▸ **EXERCISE INSTRUCTIONS**: Copy out the lines from the first one through the line with "(x=474, y=69)", substituting "Copy" for "Duplicate" and keeping everything else unchanged.

▸ **DATA PROVIDED**:
....

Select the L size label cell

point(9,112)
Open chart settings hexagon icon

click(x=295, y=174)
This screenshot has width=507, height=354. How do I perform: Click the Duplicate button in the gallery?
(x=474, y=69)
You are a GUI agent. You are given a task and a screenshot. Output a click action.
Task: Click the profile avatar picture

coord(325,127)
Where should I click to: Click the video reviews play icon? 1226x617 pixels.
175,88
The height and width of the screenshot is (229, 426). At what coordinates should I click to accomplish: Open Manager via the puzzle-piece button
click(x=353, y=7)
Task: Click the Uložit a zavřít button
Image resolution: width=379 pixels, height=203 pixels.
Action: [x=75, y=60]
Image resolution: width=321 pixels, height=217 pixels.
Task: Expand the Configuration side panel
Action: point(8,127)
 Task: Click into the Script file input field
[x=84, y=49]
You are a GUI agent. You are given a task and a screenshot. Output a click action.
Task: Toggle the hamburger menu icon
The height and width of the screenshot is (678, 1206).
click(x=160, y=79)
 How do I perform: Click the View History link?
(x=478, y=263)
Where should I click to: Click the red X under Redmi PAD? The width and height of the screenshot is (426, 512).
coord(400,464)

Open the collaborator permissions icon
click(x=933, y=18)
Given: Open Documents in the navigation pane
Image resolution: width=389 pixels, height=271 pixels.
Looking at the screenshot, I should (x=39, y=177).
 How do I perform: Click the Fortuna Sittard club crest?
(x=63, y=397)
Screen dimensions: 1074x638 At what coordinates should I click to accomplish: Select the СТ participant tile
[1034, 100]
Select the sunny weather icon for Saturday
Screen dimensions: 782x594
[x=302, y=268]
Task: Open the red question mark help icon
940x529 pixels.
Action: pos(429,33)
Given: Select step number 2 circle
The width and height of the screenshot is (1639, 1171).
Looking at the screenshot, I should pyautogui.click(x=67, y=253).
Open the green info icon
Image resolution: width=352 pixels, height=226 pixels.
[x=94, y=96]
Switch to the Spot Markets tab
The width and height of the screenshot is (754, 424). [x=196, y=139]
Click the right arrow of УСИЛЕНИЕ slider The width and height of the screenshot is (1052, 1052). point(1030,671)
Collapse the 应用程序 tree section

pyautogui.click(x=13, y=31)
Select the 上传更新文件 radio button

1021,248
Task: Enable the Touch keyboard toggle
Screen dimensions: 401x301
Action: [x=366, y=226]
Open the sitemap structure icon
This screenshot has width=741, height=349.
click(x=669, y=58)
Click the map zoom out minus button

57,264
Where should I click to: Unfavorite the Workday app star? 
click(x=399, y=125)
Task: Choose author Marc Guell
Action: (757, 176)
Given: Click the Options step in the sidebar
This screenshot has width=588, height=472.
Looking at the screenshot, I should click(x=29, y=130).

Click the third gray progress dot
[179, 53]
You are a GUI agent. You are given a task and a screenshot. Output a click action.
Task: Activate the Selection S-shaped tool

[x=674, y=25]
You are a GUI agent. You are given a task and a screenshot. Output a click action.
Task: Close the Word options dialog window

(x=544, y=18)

....

▸ **EXERCISE SOLUTION**:
Select the L size label cell

point(9,112)
Open chart settings hexagon icon

click(x=295, y=174)
This screenshot has width=507, height=354. How do I perform: Click the Copy button in the gallery?
(x=474, y=69)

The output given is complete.